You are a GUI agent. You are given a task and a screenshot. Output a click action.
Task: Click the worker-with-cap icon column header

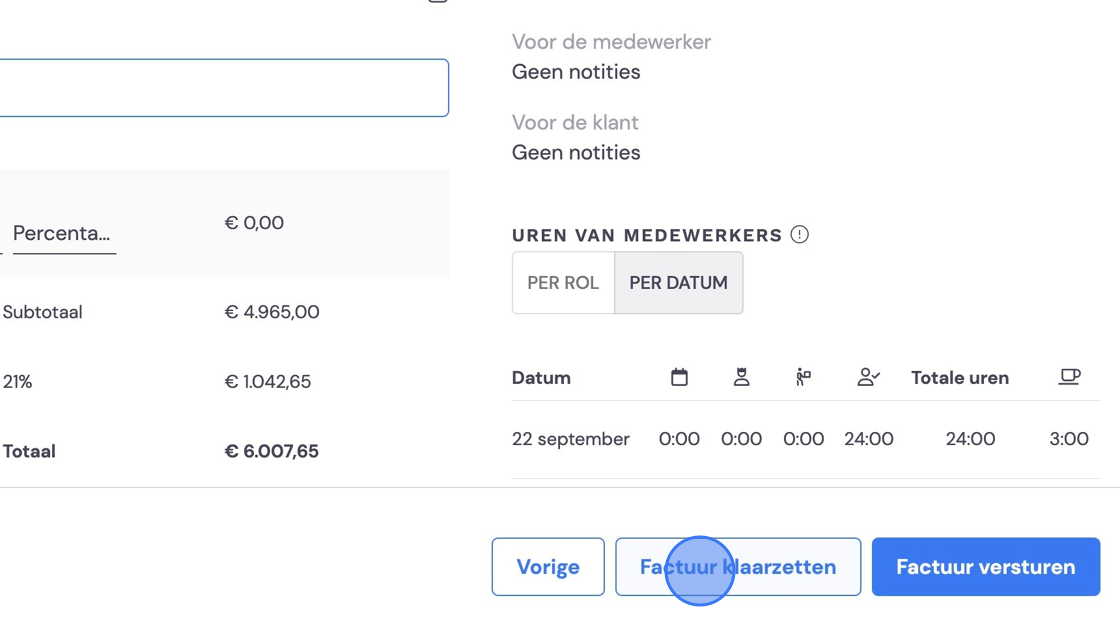point(741,377)
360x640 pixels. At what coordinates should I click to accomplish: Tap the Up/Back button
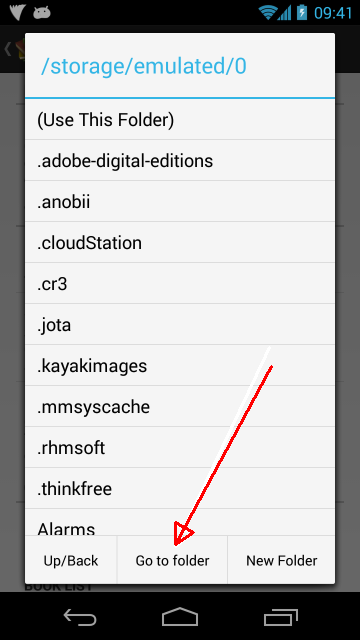pos(71,560)
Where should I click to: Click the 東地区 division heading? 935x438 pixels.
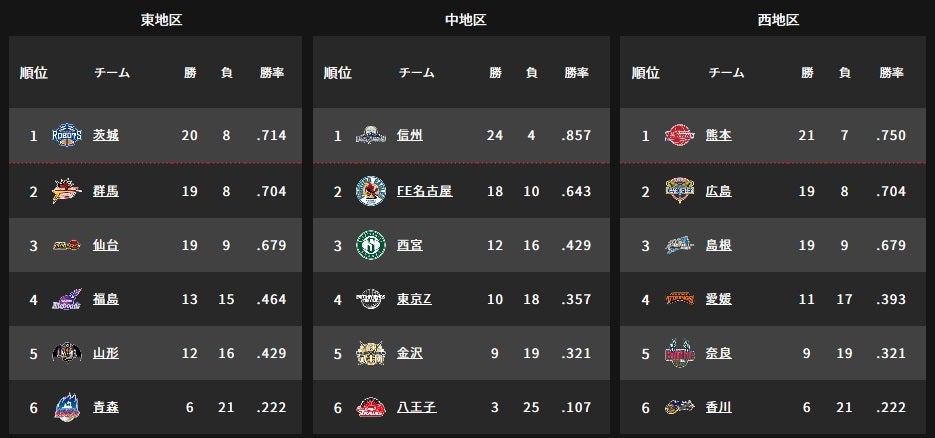pyautogui.click(x=161, y=20)
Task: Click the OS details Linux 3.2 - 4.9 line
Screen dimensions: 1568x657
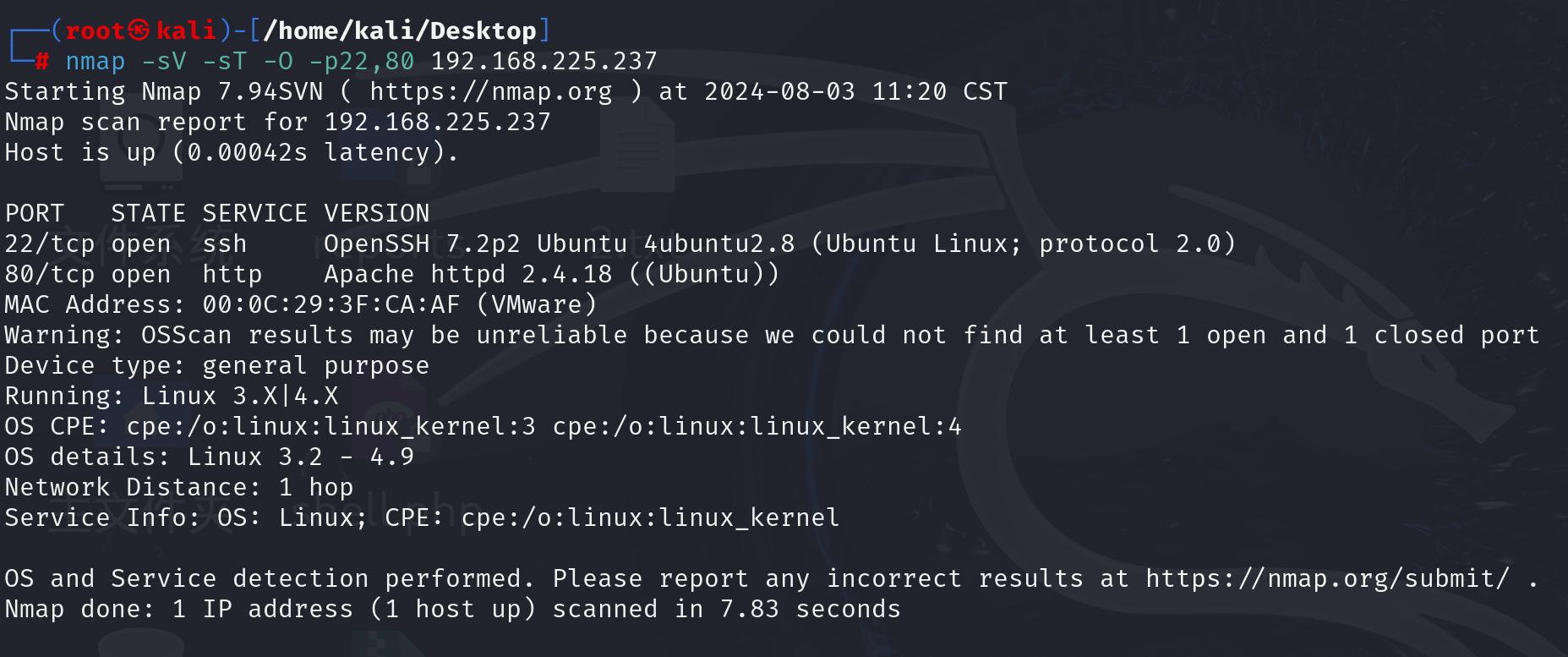Action: click(210, 457)
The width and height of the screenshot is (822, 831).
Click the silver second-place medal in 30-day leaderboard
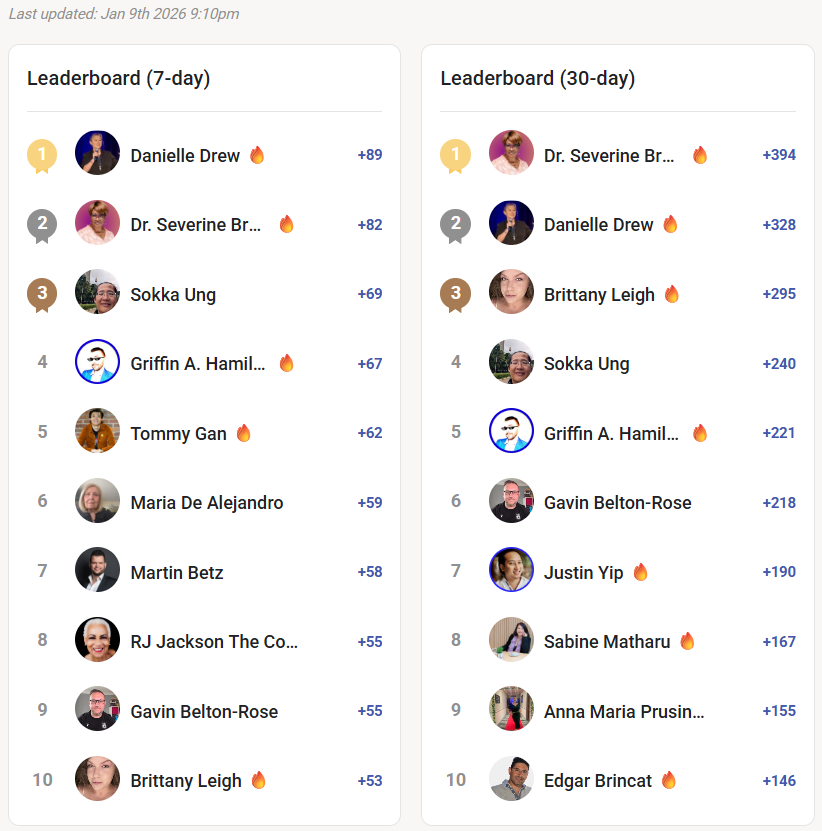click(x=456, y=225)
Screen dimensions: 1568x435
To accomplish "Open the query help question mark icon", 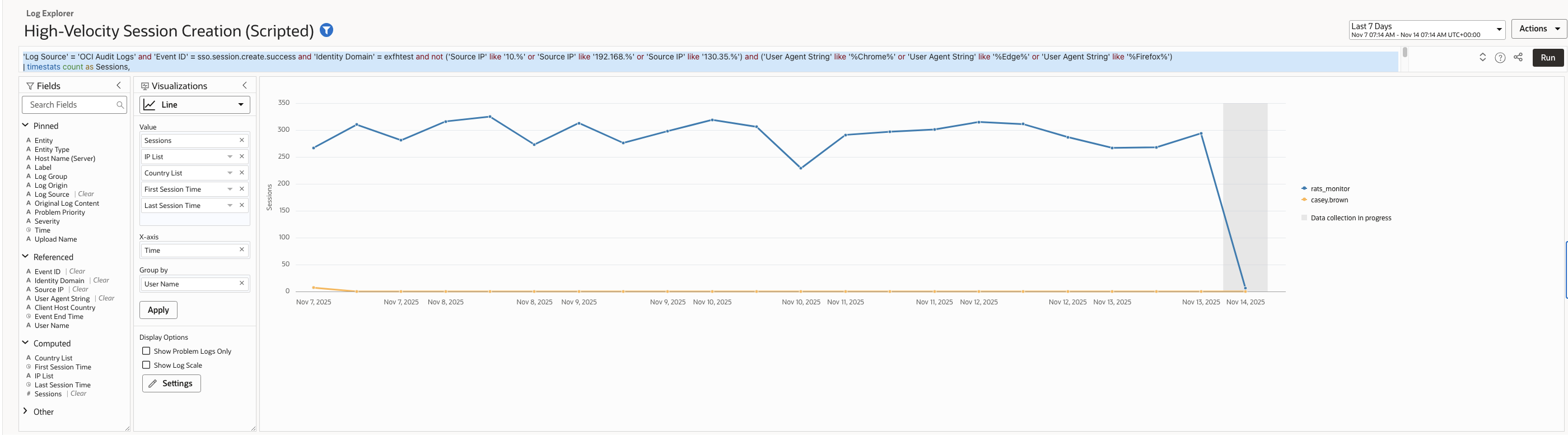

☆ ☆ ☆ ☆ ☆

**WHAT THIS TASK INVOLVES:** Of the lines above, copy only those from the one holding "Where should I" to the one holding "Screen dimensions: 1568x435", both included, and exclude every image.

**ANSWER TO THIS TASK:**
Where should I click to: Click the 東地区 division heading? 935x438 pixels.
pyautogui.click(x=161, y=20)
Task: Click the OS details Linux 3.2 - 4.9 line
Screen dimensions: 1568x657
Action: click(210, 457)
The width and height of the screenshot is (822, 831).
Click the silver second-place medal in 30-day leaderboard
click(x=456, y=225)
Screen dimensions: 1568x435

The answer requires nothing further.